*Dataset extract*
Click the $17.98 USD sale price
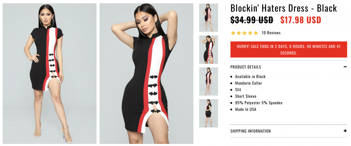The width and height of the screenshot is (351, 146). (301, 20)
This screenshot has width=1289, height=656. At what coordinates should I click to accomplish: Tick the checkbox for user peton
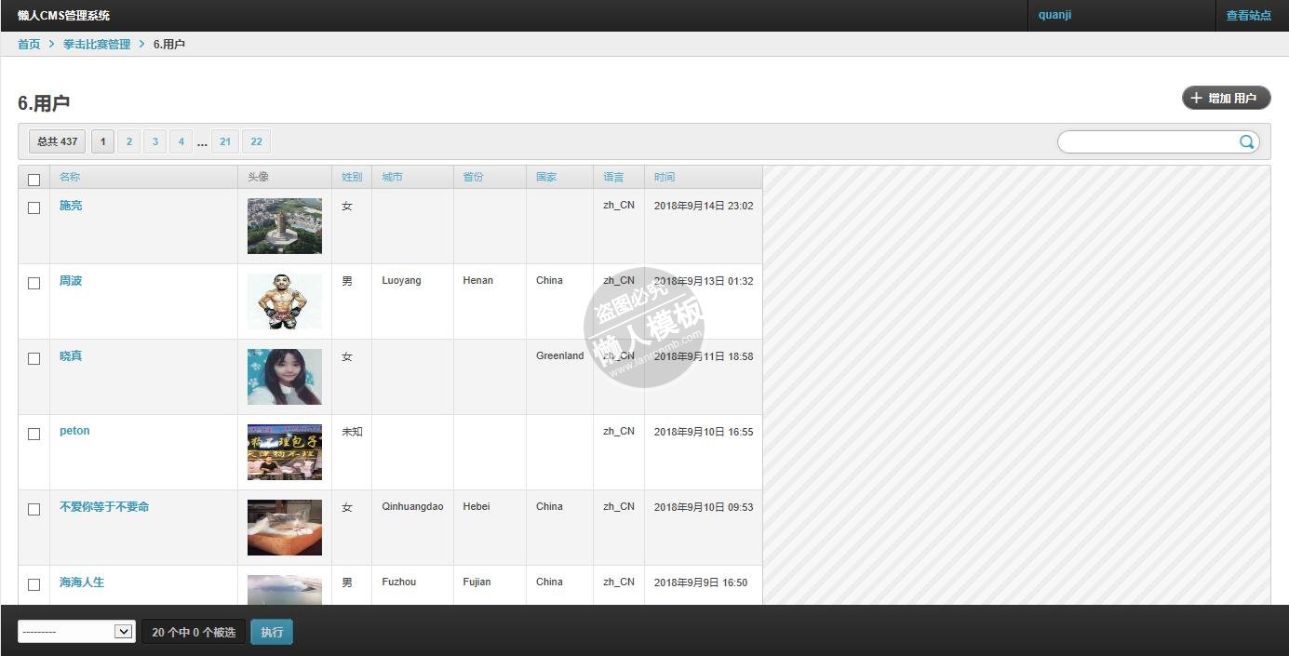(34, 434)
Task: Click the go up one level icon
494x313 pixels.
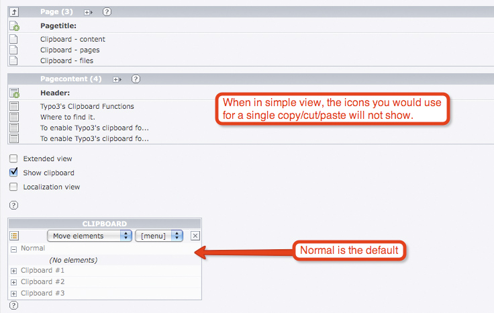Action: (x=14, y=12)
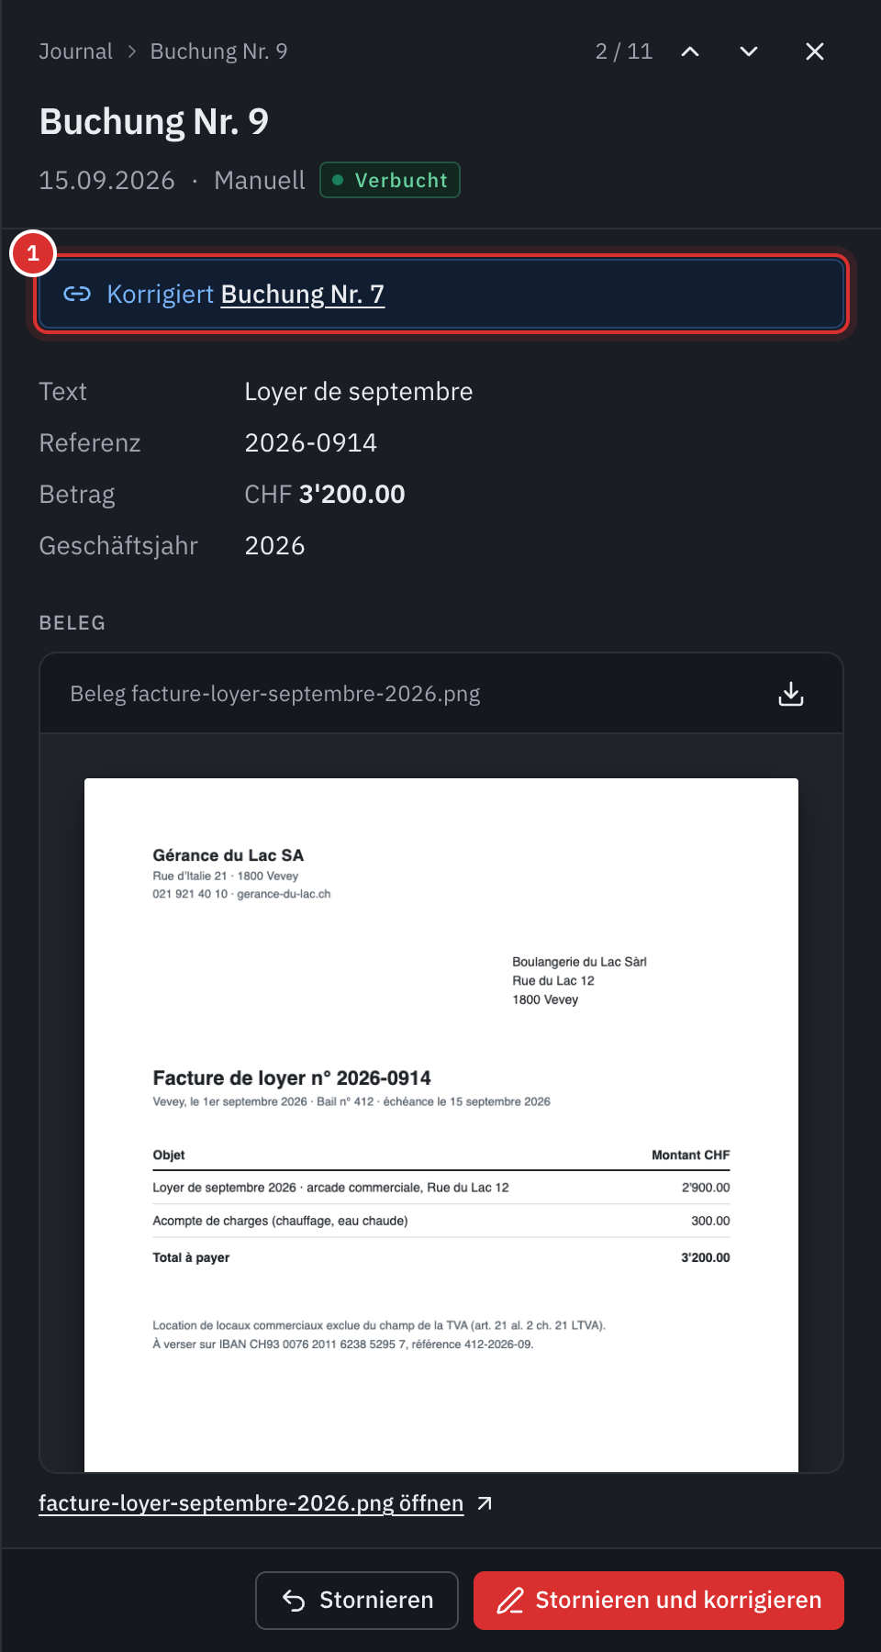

*To do*
Please set down each entry word for word, without its images.

*Task response*
Click the $17.98 USD sale price
The width and height of the screenshot is (351, 146). (301, 20)
This screenshot has width=1289, height=656. At what coordinates should I click to accomplish: Tick the checkbox for user peton
(34, 434)
Task: Click the go up one level icon
494x313 pixels.
Action: (x=14, y=12)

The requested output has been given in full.